Why is debugging and evaluation of ML a challenge from the ML engineer’s perspective?
- ML models fail in silence.
- As an ML system incorporates data, labels, algorithms, features, code, and infrastructure, debugging becomes a complex cross-functional issue. The problem might lie in one component or in a combination of several.
- If you think you’ve found a bug, it's not easy-peasy to validate your findings. Sometimes you need to re-train the model and re-evaluate. Sometimes you need to deploy a fix and wait for feedback from users.
And what do professional testers think?
I got very lucky to take part in a two peer conferences focused on testing AI and AI in testing. We shared experience reports, and Michael Bolton and James Bach presented analysis of how testing AI is different than testing other kinds of software.
Algorithmic obscurity, radical fragility, wishful claims, social intrusiveness, and corporate defensiveness are not topics often thought about or dealt with by AI engineering teams.
And we do need fellow thinkers to widen the context and add layers here.

From a business perspective, there is a push to ship “good enough” products.

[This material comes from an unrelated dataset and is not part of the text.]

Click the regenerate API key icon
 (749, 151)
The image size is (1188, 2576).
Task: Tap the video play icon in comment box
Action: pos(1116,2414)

From AI development, there are numerous evaluation and monitoring frameworks. But here’s the thing – on a fundamental level, quality calibration hasn’t been solved.
Answers to “What is good?” are relative by nature, mostly shaped by relationships between users and products.
I see the need to intensify collaboration and alignment between AI/ML developers and testers to make better AI. Whatever “better” means for you or for the users of the product.
What could you do now? Talk to fellow engineers, share your experience, ask questions.